In their first game without longtime head coach Les Miles, the LSU Tigers finally looked like the team we thought they’d be in the preseason. Score one for athletic director Joe Alleva.
The Bayou Bengals dominated the Tigers of Columbia from start to finish, racking up a record 634 yards — 418 rushing, primarily from Derrius Guice and Darrel Williams, who had three touchdowns each.
Here are three things we learned from the LSU blowout:
Maybe a Coaching Change is Exactly What LSU Needed
There has been some doubt about whether firing Miles was the right move or not. Coaches around the conference said they didn’t like the move (what did you expect them to say?) and it seemed fair to ask whether, if Miles was on such a short leash, why he was allowed to return in 2016 in the first place. Those are probably still fair questions to ask.
What’s clear — at least for a night — is that a coaching change was the key to unlocking LSU’s talent and potential. The LSU team we thought we were getting in the preseason was one that would run the ball down opponents throats and shut them down on defense. For the first four weeks, that’s not really the team we saw. That changed tonight.
It’s still doubtful that Orgeron is given the job full-time, but LSU undoubtedly came out with a different energy level tonight than it had shown at any other point this season. Whether that’s an endorsement for Coach O or a criticism of Miles shouldn’t really matter.
Who Needs Leonard Fournette?
In case you were unaware, number seven for LSU is not the only talented running back on the roster. The primary star of this game was his backup, Derrius Guice, who lit up Mizzou for 163 yards on 17 carries and three touchdowns. Guice’s backup, Darrel Williams, contributed 130 yards of his own. Missouri had no answer. Even Leonard’s little brother Lanard got in the game for some late carries.

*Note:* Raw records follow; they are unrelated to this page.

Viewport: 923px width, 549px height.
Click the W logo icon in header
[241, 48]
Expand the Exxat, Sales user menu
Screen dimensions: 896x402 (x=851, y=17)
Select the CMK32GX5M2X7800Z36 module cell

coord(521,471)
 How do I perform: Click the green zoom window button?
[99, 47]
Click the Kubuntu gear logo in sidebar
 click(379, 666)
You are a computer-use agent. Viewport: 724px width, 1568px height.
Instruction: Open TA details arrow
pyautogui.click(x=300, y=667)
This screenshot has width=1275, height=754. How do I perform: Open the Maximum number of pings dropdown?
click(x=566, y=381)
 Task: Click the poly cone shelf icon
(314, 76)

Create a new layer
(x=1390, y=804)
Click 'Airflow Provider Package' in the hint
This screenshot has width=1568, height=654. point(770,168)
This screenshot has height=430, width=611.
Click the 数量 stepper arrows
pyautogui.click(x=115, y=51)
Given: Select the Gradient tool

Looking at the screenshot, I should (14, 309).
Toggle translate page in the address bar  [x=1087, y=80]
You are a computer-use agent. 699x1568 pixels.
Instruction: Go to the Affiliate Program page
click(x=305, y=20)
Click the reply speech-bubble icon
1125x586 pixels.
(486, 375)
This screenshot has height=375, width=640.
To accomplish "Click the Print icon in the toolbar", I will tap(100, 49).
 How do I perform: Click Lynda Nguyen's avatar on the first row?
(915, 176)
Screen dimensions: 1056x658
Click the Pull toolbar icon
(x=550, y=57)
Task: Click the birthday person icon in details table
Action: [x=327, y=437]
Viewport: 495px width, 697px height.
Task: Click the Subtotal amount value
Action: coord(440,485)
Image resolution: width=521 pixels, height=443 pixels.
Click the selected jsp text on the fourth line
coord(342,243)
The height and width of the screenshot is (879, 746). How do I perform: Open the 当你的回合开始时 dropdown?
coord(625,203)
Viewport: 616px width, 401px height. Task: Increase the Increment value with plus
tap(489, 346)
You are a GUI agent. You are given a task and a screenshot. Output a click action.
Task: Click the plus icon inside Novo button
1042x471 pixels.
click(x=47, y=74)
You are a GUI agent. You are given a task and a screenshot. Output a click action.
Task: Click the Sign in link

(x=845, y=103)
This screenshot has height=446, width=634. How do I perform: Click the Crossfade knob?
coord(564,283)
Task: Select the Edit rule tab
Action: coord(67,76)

LSU obviously didn’t need Fournette tonight, and that looks like a blessing in disguise. He gets an extra week of rest, LSU gets a blowout victory anyways, and the offense around him has some more confidence as they take on Florida next weekend.
Mizzou Still Has a Ways to Go — On Both Sides of the Ball
There was some optimism that Missouri could pull an upset in this one. A lot of that had to do with LSU’s tumultuous week, but there was some thought that the explosive offense they’d shown would travel to Baton Rouge.
Uh, not so much. The Mizzou offense was only able to put up 265 yards of offense while giving up 634 on the other side of the ball. There is more talent on this team than last year, but it’s still not anywhere near where it needs to be to go into Death Valley and win, coaching change or no coaching change.
This was as demoralizing a loss as Mizzou has had in a long time. They couldn’t move the ball at all, and their up-tempo style was a big hindrance. LSU won the time of possession battle 42:42 to 17:18. Basically three quarters to one. That’s the ball game right there.
The defense couldn’t get penetration, couldn’t tackle, and couldn’t cover. It was a complete meltdown, and a bye week couldn’t come at a better time.